Aeo: nuove modalità di rilascio dell’autorizzazione e obblighi di automonitoraggio

Aeo: nuove modalità di rilascio dell’autorizzazione e obblighi di automonitoraggio

Nella fase economica attuale, in cui vi è la necessità di contenere al massimo i costi e gli adempimenti burocratici e amministrativi, conseguendo al contempo una maggiore celerità negli scambi, la certificazione Aeo è sempre più rilevante per le imprese.

 

Al fine di assicurare l’uniformità dell’azione delle strutture territoriali, l’Agenzia delle dogane ha aggiornato le procedure di rilascio e di riesame dell’autorizzazione Aeo, con l’adozione di nuovi modelli standard ai quali si dovranno conformare tutti gli Uffici doganali (Determinazione Direttoriale 5 giugno 2020, n. 166081).

 

In particolare, per le istanze presentate dopo il 5 giugno, gli Uffici dovranno verificare il possesso dei requisiti di cui all’art. 39 del Codice doganale dell’Unione (Reg. UE, n. 952/2013), secondo un modello standard condiviso tra le Dogane. Al termine di tale verifica, il team di audit esprimerà le proprie valutazioni, consigliando all’operatore eventuali correttivi a fronte dei rischi individuati.

 

Per garantire un’uniforme valutazione delle istanze, la fase successiva è ora demandata unicamente all’Ufficio Centrale Aeo, che adotterà la propria decisione sulla base della documentazione e dei rilievi espressi dagli Uffici territoriali.
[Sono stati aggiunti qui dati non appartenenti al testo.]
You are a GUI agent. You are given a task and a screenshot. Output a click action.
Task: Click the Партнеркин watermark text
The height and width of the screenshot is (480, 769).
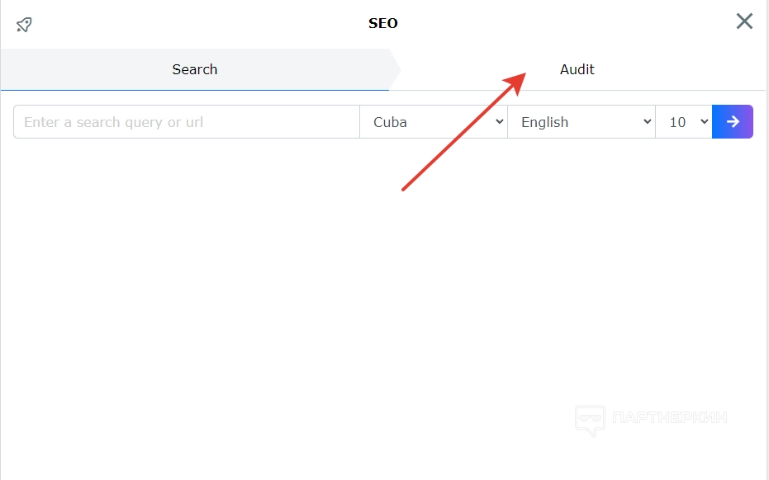tap(670, 418)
La medesima procedura sarà applicabile anche per il riesame dell’autorizzazione Aeo, sul quale si esprimerà, in via finale, soltanto l’Ufficio Centrale Aeo.

 

Una novità è prevista anche per i soggetti già in possesso dell’autorizzazione Aeo, i quali, entro il 31 luglio di ciascun anno, dovranno compilare e inviare un apposito modello all’Ufficio delle Dogane territorialmente competente, per confermare che sussistono ancora le condizioni cui è subordinato il rilascio dell’autorizzazione (Informativa alle associazioni di categoria 5 giugno 2020, n. 166085).